Unutmayınız ki anlatabildikleriniz karşınızdakinin anladıkları ile sınırlıdır.
"Sen" li cümleler yerine "ben" li cümleler kurunuz. Böylece suçlayıcı olmazsınız ve karşı tarafta savunmaya geçmez. “Yalan söylüyorsun” yerine; "Bana yalan söylediğini düşünüyorum" gibi.
Kızgın insanları içi hava dolu balon gibi düşünün. Önce içindeki havanın boşalmasına izin vererek; istediğiniz şekle girebilecek durumu getirmek gerekir. İlişki yönetimi; iş yönetimi ve iletişimin püf noktalarından biridir bu. Hepimiz söylediklerimize önem verilmesini; dinlenilmeyi; anlaşılmayı isteriz. Hatta çoğu zaman ilgi ve anlayış sonucuna ulaşmasak da yeterlidir. Biz psikologlar da böyle yapmaz mıyız zaten… İyi dinleyici özelliğimizle; insanların çözüme kendilerinin ulaşmalarını sağlamaya çalışırız.
İletişimi çıkmaza sokan; kızgın birini dinlememek; susturmaya çalışmak ve sözünü kesmektir.
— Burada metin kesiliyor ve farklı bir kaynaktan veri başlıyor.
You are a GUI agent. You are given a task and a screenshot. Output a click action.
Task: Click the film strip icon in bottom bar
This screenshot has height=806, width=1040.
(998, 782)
Hele söylediklerine itiraz etmek; tartışmak; ne yapması; ne yapmaması gerektiğini söylemek; iddia etmek; yargılamak gibi davranışlardan kesinlikle kaçınmayı tavsiye ederim. Şimdiye kadar hiçbir çözüme ulaşılmadı bunlarla.
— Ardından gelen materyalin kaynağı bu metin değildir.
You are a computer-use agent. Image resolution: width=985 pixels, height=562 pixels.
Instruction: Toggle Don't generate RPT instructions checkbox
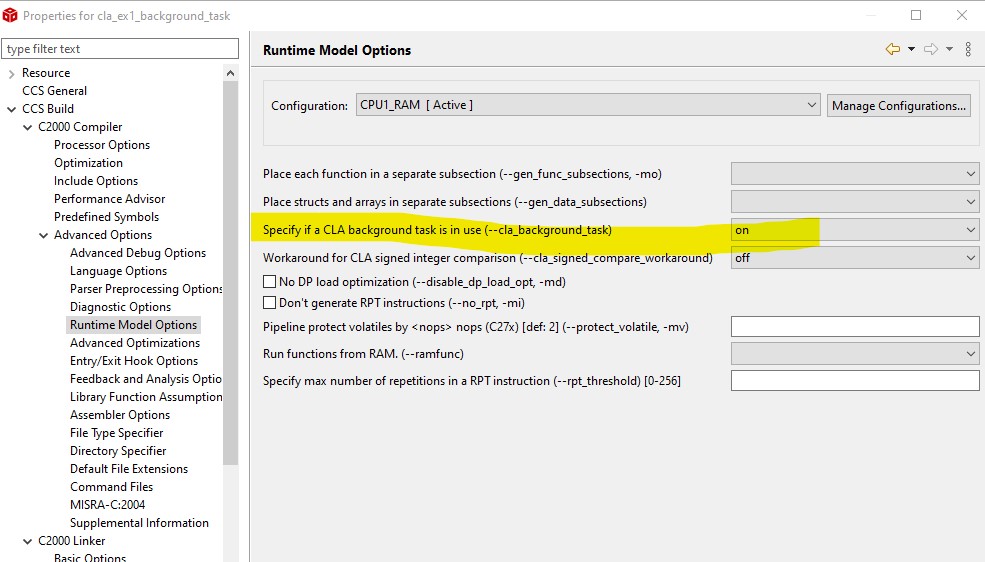(x=269, y=303)

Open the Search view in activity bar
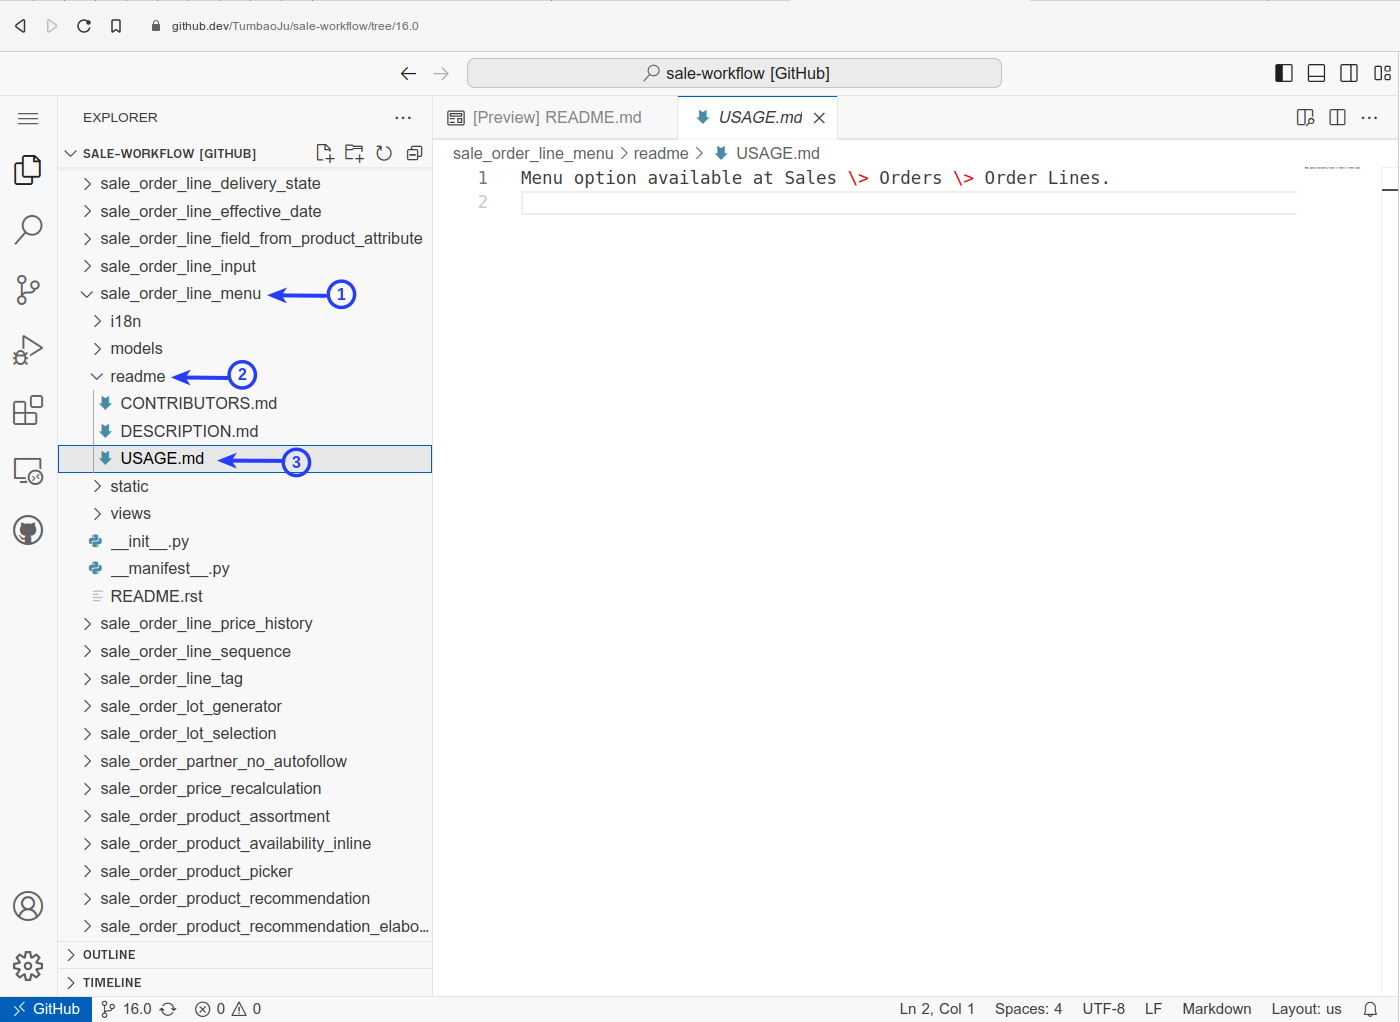point(28,230)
Ayrıca uzun açıklamaların karşınızdakini ikna etmeye yaradığını düşünüyorsanız; sonuca varmanız çok daha zor olacaktır. Neden mi? İnsanlar özellikle şikayet ediyorlarsa zaten bir konuda karar vermişler ve onun gerçekleştirilmesini sağlamanız için sizinle iletişim kuruyorlardır. İstediğini verme şansınız yoksa en iyisi nedenini uzun uzun anlatmak yerine; ona ne kadar çok önem verdiğinizi; yardımcı olmaya çok çalıştığınızı; ama yapamadığınızı anlatmak olacaktır.
İletişimin % 70 i sözel olmayan hareketlerden yani jest ve mimiklerden; beden hareketlerinden oluşur. Kelimeleri çoğunlukla gerçek duygu ve düşüncelerimizi maskelemede kullanırız. Bu nedenledir ki beden dili gerçeğimizdir.
Örneğin kolların kavuşturulması; söylenenlere daha az dikkat edildiğini ve iletişime kapalı olduğumuzu ifade eder. Dinlediğimiz kişi ile ayni fikirde değilsek ve zıt görüşlere sahipsek kollarımızı kavuşturarak bu mesajı iletiriz.
Yalan söylerken ise; gözler sıklıkla konuşulan kişiden kaçırılır; jest ve mimiklerde; beden hareketlerinde artış olur; kıpırdanma baslar kişi elini burnuna; ağzına; yüzüne sıklıkla götürür; oturulan yerde öne arkaya- sağa sola hareket etme; pozisyon değiştirme davranışı artar.
Tüm bu belirtiler kesin kanıtlar olmamakla beraber; karşımızdaki kişiyi değerlendirirken göz önüne almamız gereken tavırlardır. Ayrıca kendimizi de iletişimde beden dili açısından edindiğimiz yanlış alışkanlıklardan kurtarmalıyız.
Tabi ki bu püf noktalarının da işe yaramadığı insanlarla da karşılaşılıyor. En azından bu ve bunun gibi yöntemleri kullanıp bu kişiler için uzun vakit harcamamış olursunuz. Bırakın biraz çabayı da emek harcamakta olduğunuz kişi göstersin.